Interrogazioni a risposta scritta:


   MANNINO e NUTI. — Al Ministro dell'interno, al Ministro dei beni e delle attività culturali e del turismo. — Per sapere – premesso che:
   recenti notizie di stampa (La Repubblica, 9 febbraio 2016), segnalano che il busto marmoreo di Gian Lorenzo Bernini, Salvador mundi, ultima opera del grande artista, verrà presto esposto ad Agrigento. L'opera appartiene al FEC (Fondo edifici di culto), struttura del Ministero dell'interno al cui vertice siede non uno storico dell'arte ma un prefetto;
   il sindaco di Agrigento, Calogero Firetto, sostiene di aver domandato personalmente, al concittadino Ministro, Angelino Alfano, la disponibilità dell'opera, che, salvo impedimenti arriverà in città il 20 di febbraio 2016 e sarà ospitata nella chiesa di Santo Spirito, così come annunciato dal sito www.sagradelmandorlo.it.

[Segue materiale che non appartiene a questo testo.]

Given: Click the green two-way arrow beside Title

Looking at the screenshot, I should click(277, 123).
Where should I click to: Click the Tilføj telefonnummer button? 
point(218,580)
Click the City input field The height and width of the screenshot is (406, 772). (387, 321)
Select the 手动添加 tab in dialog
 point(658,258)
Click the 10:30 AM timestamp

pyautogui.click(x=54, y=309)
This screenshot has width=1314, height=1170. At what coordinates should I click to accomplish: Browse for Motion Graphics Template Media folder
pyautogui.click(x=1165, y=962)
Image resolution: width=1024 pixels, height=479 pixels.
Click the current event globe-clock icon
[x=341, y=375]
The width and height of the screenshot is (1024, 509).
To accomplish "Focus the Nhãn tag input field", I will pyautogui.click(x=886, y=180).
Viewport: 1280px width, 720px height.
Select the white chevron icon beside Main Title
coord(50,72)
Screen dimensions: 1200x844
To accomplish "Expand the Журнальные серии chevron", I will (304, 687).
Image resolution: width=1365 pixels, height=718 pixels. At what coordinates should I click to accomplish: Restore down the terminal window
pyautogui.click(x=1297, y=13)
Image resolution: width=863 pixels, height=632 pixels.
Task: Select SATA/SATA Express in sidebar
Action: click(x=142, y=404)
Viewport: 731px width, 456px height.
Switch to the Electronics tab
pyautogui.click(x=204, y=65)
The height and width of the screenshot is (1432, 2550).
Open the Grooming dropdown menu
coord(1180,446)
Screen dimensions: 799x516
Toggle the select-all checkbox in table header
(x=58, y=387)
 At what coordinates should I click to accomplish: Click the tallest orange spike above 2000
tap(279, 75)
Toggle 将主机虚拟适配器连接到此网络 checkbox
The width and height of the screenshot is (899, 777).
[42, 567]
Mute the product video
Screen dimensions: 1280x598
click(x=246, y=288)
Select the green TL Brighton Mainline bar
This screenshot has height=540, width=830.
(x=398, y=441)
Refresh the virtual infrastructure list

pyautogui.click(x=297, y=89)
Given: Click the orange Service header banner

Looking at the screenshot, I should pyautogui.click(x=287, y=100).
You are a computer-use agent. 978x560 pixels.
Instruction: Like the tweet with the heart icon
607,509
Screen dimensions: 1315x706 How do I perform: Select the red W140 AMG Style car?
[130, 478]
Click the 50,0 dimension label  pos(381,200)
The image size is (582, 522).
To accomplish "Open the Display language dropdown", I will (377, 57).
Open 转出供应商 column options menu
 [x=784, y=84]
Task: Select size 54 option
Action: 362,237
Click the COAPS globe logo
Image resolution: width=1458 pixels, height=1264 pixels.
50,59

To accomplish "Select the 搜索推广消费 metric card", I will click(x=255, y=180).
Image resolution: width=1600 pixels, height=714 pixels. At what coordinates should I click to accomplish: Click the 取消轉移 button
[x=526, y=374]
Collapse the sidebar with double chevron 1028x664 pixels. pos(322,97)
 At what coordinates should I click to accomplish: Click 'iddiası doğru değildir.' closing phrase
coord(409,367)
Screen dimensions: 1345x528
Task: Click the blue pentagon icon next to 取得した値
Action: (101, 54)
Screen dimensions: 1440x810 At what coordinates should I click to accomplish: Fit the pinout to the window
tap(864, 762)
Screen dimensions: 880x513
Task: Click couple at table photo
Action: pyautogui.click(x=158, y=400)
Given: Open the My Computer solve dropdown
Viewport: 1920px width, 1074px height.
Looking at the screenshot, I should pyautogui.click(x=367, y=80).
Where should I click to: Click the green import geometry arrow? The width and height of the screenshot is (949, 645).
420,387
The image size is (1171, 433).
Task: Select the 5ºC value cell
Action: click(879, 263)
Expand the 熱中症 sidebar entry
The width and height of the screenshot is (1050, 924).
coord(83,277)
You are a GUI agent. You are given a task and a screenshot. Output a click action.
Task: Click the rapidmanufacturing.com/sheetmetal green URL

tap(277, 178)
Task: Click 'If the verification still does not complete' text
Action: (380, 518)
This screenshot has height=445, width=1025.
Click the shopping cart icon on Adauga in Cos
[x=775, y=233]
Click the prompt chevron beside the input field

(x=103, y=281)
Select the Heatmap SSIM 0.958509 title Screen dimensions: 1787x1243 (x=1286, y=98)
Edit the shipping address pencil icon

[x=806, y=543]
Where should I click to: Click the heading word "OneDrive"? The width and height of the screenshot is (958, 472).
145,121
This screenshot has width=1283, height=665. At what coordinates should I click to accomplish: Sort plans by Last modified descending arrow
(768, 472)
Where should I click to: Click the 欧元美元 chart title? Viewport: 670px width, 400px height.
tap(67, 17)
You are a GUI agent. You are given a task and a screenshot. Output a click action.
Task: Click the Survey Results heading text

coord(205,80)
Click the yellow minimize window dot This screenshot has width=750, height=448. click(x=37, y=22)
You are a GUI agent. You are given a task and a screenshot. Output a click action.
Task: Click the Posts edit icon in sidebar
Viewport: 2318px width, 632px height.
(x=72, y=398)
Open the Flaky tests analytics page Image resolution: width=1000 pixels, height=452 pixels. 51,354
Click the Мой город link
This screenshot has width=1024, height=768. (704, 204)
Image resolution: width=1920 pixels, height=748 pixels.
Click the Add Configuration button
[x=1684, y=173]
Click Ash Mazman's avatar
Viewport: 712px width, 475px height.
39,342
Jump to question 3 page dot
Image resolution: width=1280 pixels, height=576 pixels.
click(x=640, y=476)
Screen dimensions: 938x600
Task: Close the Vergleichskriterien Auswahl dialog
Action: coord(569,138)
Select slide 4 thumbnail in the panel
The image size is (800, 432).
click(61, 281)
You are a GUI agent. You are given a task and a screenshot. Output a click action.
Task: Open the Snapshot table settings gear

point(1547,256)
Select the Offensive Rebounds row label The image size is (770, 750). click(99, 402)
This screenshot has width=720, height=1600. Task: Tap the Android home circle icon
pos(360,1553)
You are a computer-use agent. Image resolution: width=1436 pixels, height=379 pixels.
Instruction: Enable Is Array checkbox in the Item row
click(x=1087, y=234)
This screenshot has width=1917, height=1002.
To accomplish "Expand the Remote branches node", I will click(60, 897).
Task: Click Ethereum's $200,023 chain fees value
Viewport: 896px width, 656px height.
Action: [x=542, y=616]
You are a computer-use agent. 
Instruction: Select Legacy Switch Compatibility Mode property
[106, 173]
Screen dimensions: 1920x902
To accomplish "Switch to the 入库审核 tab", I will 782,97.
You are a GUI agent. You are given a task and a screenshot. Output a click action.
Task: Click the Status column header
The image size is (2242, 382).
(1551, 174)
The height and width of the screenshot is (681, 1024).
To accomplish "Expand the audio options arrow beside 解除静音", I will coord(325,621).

   agli interroganti non risulta che agli uffici del Ministero dei beni e delle attività culturali e del turismo sia ancora pervenuta la richiesta di autorizzazione per il prestito, evidentemente obbligatoria e propedeutica alle fasi di imballaggio, trasferimento ed assicurazione dell'opera stessa –:
   quale «progetto scientifico» (ai sensi dell'articolo 48 del decreto legislativo 42/2004 «codice Urbani») stia alla base della decisione di inviare un'opera del massimo artista del barocco europeo, nella pur splendida Agrigento, e se la delicatissima materia – marmo bianco di Carrara – e la fragilità «delle delicatissime creste e di sottili corpi aggettanti, come le dita» siano compatibili con l'invio della stessa ad una manifestazione culturale che, ad avviso degli interroganti, non ha alcun «nesso filologico» con il capolavoro « Salvador mundi». (4-12078)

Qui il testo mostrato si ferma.